Helpers' patience is exhausted
August 9, 2001
By Jutta Lietsch, Die Tageszeitung
Translated by Johanna Timm
Several relief organizations including Cap Anamur have tried to alleviate the suffering of the people in impoverished North Korea. But instead of supporting these efforts, the Pyongyang government has tried to thwart effective work whenever it can.
The director of the relief organization Cap Anamur, Rupert Neudeck, did not hide his disappointment when returning from his last visit in North Korea at the beginning of this week. "It does not get better.
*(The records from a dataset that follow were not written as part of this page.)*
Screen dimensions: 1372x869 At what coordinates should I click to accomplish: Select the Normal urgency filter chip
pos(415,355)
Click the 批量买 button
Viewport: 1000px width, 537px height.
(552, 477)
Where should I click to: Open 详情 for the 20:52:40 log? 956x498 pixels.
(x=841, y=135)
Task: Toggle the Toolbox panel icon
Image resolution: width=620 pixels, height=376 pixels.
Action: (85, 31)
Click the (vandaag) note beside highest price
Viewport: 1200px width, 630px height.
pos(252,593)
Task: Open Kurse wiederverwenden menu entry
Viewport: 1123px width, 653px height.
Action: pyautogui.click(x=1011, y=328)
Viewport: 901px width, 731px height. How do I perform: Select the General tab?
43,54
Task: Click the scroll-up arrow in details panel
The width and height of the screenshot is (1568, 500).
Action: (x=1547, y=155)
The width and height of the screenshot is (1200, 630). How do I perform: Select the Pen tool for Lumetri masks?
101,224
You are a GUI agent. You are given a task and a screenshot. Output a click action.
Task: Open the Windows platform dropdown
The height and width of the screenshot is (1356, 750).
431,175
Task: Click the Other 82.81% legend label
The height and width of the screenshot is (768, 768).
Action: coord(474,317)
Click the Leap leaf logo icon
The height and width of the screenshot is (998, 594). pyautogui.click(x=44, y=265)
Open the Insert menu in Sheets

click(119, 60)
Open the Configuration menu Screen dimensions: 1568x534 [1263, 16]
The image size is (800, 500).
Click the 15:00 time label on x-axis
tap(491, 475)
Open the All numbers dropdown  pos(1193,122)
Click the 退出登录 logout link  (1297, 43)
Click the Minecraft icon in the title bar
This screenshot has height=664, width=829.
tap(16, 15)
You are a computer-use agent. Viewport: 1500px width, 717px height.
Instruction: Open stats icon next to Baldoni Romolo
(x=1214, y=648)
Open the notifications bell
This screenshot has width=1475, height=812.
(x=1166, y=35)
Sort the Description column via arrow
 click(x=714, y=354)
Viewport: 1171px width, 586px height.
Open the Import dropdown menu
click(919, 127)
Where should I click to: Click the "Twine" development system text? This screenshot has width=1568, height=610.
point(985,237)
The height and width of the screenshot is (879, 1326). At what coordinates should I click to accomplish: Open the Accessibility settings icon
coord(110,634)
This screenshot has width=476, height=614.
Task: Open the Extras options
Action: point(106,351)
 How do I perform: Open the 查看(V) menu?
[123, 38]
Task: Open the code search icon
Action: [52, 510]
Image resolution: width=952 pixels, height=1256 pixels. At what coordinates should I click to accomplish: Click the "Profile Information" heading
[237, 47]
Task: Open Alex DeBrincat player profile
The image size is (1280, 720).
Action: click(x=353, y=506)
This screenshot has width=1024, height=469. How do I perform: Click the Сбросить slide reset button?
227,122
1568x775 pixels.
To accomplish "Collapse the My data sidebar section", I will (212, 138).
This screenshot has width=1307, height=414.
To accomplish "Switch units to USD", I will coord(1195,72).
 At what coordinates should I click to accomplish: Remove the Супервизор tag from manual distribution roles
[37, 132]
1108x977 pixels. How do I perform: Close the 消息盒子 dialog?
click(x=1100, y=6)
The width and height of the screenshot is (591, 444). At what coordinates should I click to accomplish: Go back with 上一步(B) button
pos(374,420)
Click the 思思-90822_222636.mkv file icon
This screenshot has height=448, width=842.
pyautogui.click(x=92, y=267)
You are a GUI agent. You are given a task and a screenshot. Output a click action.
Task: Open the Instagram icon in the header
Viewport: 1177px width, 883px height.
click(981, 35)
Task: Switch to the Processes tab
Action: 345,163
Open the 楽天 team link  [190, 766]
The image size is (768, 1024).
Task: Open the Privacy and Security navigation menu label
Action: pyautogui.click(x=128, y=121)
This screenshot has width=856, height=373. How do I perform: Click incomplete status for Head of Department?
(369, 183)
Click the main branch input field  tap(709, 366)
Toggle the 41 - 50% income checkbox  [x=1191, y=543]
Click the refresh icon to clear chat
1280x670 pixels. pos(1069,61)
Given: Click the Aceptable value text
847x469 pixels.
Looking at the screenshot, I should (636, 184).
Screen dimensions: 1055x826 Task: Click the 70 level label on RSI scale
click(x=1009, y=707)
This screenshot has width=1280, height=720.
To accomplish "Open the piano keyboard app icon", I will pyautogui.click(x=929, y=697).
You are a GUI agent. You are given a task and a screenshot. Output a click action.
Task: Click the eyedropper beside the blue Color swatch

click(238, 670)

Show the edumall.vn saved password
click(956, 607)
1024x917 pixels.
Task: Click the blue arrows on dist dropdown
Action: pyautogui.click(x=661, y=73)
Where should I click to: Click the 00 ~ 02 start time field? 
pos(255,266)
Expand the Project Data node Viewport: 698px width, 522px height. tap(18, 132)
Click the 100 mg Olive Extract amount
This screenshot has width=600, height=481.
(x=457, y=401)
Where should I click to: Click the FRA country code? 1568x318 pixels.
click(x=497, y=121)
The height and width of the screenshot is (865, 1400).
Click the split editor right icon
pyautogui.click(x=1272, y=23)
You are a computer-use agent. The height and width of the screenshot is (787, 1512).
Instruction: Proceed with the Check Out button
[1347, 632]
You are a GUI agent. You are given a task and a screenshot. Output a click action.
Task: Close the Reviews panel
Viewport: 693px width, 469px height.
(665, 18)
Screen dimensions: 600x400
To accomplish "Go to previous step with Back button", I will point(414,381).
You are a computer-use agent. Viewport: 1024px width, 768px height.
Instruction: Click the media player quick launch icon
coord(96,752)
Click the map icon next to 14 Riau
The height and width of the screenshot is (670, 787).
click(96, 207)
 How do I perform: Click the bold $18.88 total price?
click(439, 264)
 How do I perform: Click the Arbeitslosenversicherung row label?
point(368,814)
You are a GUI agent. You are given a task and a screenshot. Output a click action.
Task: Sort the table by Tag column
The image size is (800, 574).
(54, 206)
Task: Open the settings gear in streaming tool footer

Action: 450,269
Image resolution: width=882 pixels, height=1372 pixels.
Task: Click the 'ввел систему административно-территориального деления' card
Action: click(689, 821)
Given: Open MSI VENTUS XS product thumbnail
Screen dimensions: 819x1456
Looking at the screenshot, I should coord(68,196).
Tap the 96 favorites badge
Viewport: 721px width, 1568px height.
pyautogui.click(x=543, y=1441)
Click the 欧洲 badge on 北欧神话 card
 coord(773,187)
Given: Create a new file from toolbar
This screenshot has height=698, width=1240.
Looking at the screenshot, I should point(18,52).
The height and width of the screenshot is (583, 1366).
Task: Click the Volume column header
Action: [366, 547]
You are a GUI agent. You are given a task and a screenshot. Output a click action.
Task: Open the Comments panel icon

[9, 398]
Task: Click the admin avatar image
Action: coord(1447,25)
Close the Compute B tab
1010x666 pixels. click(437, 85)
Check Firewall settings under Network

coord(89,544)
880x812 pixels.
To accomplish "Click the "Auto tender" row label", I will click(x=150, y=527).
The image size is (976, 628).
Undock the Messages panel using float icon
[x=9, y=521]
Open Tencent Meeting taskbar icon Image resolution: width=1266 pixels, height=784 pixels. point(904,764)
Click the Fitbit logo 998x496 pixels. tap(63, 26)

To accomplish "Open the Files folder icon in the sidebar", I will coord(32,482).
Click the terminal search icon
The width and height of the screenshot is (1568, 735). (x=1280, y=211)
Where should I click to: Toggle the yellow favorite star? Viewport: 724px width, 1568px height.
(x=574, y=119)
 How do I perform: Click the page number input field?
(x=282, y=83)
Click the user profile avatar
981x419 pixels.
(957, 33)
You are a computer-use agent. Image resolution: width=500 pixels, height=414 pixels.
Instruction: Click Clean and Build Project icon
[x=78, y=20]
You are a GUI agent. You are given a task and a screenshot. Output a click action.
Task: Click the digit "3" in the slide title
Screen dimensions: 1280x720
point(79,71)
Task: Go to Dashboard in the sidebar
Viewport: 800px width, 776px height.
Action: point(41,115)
The people don't have enough food, they are exhausted, and many children are physically and mentally scarred for life."
Members of Cap Anamur have been helping in North Korea since 1998. They are repairing hospitals, supplying them with food, heating materials, and drugs. The organization has so far spent a total of DEM 12.3 million in donation money. A relief transport valued at DEM 2.5 million is on its way.
Currently seven private international relief organizations and several UNO organisations are working in North Korea, a region that is rigorously cut off from the outside world. Most of these helpers arrived in the nineties, when the first reports about the lasting hunger crisis became public. The number of the victims is yet to be determined. According to official sources, more than 200,000 people have died from hunger and malnutrition. However, experts estimate that in the meantime, up to three million North Koreans have lost their lives.
For Rupert Neudeck, the most disturbing fact is the lack of support received from the N. Korean authorities for their efforts to alleviate their life and work. "They prevent us from working effectively," Neudeck complains.
Nothing happens without North Korean supervisors. Contact with the local population are strictly prohibited. The four German Cap Anamur members are not allowed to visit their project hospitals without a special permit. And this situation has not changed even after Berlin and Pyongyang entered into diplomatic relations, Neudeck explains.
While the helpers are allowed to drive without supervision within the capital, they need a permit to leave Pyongyang. But for the very first time it has been possible for a Cap Anamur physician to conduct training courses for his North Korean colleagues.
It is also considered a concession that German members are permitted to spend the night somewhere outside of the capital. In such cases they must stay in state-owned guest houses that charge fees amounting to $60.00 per person and night. They must not leave their hotels during their free time. Today Cap Anamur is working in two provinces in the south and the central area of Korea. In the next half year, the group plans to refurbish four additional hospitals in the north. But there are still insatiable demands: for years, houses and public buildings have been neglected, roofs and walls have deteriorated, physicians occasionally have to operate without using anesthesia, and patients are starving," states Neudeck.
Nevertheless, there are no indications of reforms. To the contrary, Kim Jong-il's government is playing a bizarre double game: On the one hand it professes to its own population to be quite unique and independent from other countries. On the other hand it is only able to cling to its power by accepting millions of tons of grain and other food, including donations from South Korea and the United States.
For now, Neudeck and his fellow-workers do not plan to discontinue their support actions for North Korea. However, Neudeck admits that they "soon we will be at (their) wits' end." Therefore he urges the German government to at long last seriously demand better work conditions for the helpers in North Korea.